Cases of serious post-abortion complications were reported with private providers too, particularly those who were not medically qualified. One woman who had to be hospitalised described the abortionist as a male practitioner from a neighbouring state who had been practising in her village for the past 20 years. She had suffered severe haemorrhaging, due to incomplete removal of the products of conception, before she was brought to the hospital.

Expressed preference for qualified private providers

The number of well-equipped private clinics and nursing homes is growing in rural areas in recent years, partly because institutionalised childbirth is becoming the norm (52% in rural Tamilnadu in 1995) (9). Every VHN we interviewed listed several such facilities within easy reach of their service communities.

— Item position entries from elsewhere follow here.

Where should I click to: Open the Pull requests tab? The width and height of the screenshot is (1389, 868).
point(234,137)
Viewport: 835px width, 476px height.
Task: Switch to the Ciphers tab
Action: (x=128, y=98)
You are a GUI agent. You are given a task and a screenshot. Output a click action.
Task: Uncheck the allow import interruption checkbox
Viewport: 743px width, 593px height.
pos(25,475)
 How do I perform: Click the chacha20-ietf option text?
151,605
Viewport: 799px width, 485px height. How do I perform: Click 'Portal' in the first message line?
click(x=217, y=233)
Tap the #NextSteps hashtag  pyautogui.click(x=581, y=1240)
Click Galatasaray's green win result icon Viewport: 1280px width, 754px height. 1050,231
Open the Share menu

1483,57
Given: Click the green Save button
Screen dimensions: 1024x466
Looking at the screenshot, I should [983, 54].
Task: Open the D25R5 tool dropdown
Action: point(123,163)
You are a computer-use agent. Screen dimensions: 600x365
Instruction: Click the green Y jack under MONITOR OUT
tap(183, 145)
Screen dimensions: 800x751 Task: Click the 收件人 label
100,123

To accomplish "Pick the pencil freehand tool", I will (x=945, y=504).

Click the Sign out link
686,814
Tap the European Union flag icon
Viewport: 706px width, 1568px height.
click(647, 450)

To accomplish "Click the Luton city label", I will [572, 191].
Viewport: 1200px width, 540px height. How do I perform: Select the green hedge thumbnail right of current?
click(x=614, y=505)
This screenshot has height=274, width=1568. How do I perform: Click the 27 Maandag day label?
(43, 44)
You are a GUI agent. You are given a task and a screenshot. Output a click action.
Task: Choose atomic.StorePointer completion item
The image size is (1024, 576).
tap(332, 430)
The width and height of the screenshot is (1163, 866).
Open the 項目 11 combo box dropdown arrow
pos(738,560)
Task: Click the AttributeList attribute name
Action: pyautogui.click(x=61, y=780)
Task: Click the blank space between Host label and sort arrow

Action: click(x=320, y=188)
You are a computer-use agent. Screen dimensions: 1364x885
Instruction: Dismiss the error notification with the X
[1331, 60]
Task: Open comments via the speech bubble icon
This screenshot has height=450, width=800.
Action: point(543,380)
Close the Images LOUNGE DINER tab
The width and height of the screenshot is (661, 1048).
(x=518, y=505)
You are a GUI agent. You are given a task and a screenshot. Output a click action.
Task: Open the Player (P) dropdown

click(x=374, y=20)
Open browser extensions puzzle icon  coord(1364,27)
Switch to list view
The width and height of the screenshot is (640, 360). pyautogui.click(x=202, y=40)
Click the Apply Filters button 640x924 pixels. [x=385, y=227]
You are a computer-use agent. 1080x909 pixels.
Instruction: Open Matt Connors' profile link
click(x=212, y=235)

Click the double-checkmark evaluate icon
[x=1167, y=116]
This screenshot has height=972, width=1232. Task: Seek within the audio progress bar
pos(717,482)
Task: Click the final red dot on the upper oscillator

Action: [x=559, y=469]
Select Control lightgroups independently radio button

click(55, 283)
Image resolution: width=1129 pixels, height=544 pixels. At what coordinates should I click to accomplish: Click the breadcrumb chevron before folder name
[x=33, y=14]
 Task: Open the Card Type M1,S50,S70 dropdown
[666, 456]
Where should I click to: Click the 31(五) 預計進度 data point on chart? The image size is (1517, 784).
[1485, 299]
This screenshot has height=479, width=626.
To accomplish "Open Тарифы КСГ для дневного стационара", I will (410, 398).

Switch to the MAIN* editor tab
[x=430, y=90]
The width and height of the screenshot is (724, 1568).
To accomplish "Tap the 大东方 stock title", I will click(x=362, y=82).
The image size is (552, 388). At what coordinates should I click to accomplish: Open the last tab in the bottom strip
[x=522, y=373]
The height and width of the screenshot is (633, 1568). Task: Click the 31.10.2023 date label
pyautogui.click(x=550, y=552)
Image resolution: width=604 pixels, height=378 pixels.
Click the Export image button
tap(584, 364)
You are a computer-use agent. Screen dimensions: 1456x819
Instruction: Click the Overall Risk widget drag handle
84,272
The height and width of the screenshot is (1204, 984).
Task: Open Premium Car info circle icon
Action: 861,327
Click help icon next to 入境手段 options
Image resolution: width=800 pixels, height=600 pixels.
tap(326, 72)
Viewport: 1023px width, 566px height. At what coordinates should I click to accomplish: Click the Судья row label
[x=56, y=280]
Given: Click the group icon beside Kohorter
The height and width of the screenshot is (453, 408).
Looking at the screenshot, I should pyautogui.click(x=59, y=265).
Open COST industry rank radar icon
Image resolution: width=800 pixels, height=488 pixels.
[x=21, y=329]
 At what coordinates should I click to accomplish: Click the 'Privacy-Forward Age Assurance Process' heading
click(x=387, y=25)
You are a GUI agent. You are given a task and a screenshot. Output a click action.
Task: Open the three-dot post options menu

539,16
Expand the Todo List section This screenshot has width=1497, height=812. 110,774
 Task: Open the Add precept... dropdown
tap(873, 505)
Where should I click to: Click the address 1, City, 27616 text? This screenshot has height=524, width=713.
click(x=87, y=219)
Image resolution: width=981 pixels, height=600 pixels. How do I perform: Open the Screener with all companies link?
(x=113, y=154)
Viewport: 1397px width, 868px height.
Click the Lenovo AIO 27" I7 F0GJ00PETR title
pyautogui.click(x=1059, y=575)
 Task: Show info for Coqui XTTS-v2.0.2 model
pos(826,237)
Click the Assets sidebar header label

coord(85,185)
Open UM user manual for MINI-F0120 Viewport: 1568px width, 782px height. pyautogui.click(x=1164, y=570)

Health authorities, VHNs and individual women who had had abortions said that the preference for private sector abortion services has to do with:

* the preference for confidentiality and privacy;

* the avoidance of sterilisation as a condition for MTP;

* the perception that private practitioners gave safer, better quality of care; and

* the fact that private practitioners were also more willing to provide services for women whose pregnancies were beyond the 20-week limit.

VHNs have contributed to the trend towards utilising private practitioners. Referring and accompanying women to private practitioners was much less complicated and time-consuming than waiting for and attending the camps, or the long waits and complex procedures at government hospitals. Private providers were also much less likely to abuse women and VHNs verbally. Although some referrals to private practitioners resulted in commissions for the VHNs, we found no evidence that this was their main motive. Most frequently VHNs said that the quality of care was better in private facilities and presented less likelihood of postabortion complications. Many VHNs and other health personnel said that rural people themselves were becoming more informed about health care services and who the different private practitioners were, and could make systematic comparisons of costs and other factors between private and government facilities.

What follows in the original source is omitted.